◆ **DATA ENTRIES**

-- START --

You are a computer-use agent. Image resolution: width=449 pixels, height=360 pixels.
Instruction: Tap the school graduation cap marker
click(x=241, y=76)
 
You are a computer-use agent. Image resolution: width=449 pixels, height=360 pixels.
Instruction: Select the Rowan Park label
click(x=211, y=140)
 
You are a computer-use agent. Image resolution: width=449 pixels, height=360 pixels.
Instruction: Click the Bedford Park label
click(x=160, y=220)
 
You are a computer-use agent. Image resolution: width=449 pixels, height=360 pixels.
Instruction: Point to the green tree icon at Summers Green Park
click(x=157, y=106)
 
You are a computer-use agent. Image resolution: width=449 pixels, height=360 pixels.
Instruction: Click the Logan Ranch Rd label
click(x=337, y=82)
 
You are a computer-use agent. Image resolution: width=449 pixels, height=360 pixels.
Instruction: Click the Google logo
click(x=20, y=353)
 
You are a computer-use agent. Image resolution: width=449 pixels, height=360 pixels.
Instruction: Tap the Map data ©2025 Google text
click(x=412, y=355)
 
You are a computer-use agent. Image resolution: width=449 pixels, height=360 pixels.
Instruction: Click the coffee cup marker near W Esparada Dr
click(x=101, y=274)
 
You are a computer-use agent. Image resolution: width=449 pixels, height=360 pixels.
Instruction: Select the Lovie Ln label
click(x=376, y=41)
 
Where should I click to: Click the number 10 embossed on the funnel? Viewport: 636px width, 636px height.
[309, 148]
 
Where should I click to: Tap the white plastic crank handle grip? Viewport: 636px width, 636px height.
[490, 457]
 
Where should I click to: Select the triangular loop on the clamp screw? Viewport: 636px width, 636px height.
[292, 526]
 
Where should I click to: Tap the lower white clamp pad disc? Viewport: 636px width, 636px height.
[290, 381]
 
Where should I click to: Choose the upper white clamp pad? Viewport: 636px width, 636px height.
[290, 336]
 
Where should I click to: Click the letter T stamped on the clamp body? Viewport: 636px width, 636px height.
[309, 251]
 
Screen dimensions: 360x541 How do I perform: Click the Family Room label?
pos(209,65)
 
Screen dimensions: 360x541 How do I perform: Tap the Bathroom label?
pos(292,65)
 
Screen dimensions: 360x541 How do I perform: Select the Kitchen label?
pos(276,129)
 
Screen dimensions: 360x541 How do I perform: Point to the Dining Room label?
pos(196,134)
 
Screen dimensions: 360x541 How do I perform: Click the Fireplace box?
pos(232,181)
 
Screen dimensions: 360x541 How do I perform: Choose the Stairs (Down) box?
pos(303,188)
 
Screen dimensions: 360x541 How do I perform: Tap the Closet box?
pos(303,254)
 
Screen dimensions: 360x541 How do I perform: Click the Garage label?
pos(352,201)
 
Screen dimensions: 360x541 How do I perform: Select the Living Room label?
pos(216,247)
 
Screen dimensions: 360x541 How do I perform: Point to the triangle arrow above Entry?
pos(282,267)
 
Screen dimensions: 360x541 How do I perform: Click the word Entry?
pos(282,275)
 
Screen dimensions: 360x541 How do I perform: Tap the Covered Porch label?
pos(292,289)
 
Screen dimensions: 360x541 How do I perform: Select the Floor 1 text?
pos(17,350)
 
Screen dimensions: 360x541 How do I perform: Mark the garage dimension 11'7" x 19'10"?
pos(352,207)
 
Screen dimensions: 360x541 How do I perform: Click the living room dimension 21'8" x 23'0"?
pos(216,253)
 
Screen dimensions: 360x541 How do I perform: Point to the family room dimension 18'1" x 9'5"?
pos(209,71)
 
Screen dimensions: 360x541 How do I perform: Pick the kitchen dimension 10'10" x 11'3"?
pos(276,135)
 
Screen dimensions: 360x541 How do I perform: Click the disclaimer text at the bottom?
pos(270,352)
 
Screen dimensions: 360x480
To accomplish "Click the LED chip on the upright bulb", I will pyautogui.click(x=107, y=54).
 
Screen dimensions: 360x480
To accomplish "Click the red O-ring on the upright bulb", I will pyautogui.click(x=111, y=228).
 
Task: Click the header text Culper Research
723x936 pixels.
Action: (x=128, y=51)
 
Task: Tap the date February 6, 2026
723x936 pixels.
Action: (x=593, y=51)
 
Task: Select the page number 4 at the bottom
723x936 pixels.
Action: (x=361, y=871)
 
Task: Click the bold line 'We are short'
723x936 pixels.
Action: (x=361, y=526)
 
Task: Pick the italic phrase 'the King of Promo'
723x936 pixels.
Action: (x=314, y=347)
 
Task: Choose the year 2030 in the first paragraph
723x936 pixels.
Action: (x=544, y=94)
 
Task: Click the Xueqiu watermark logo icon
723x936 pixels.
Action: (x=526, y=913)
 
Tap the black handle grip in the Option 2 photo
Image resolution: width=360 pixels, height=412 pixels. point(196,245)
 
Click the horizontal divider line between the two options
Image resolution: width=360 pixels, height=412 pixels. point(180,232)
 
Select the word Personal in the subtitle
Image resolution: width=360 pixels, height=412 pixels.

-- END --

◆ **WHAT YOU ARE ASKED TO DO**
Pick out every line in the data above that contains the string "accomplish". Case counts.

◆ **EXERCISE ANSWER**
To accomplish "Click the LED chip on the upright bulb", I will pyautogui.click(x=107, y=54).
To accomplish "Click the red O-ring on the upright bulb", I will pyautogui.click(x=111, y=228).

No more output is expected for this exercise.